“I was sloppy; I said things that weren’t true. ... It was clearly ego driven to put myself in a better light … a desire to better my role in a story I was already in.”
— Brian Williams, former anchor of NBC Nightly News, June 19, 2015
In the no-holds barred interview he had agreed to undergo with the host of NBC’s The Today Show, Matt Lauer, Brian Williams used every euphemism he could think of to avoid using the word “lie.”
In the doing, as well as in the lies themselves, this previously well-respected veteran reporter and television news anchor betrayed the core tenets of his profession and what little remained of his viewers’ respect. Although Williams’ “embellishments” were bad enough, it is his attempts at whitewash that are doing him in.

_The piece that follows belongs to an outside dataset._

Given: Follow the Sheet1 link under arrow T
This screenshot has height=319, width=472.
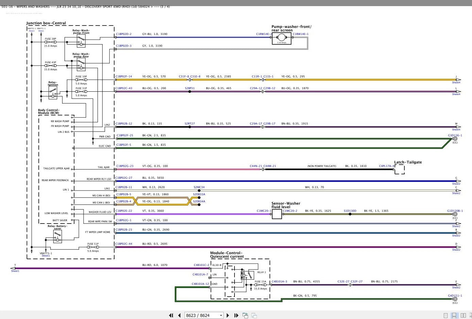Looking at the screenshot, I should pos(15,271).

In effect, Williams has become a poster boy for the burgeoning lack of trust people have in what they hear and see in their governments and media reports on same.
But before we throw well-deserved brickbats at Williams, we’d be wise to take a look at the role we play in the game.
In brief, Williams’ fantasy was that he’d come under fire while on a helicopter during the Iraq war.
He said he did that to show he was “sharper, funnier, quicker” than others and, in essence, to make his reports more real, more exciting. Despite what they might say, isn’t that what readers/viewers thirst for — the ever-changing “breaking news” headlines, the voyeuristic first on the bloody scene personal accounts, the “exclusive” on the latest tragedy?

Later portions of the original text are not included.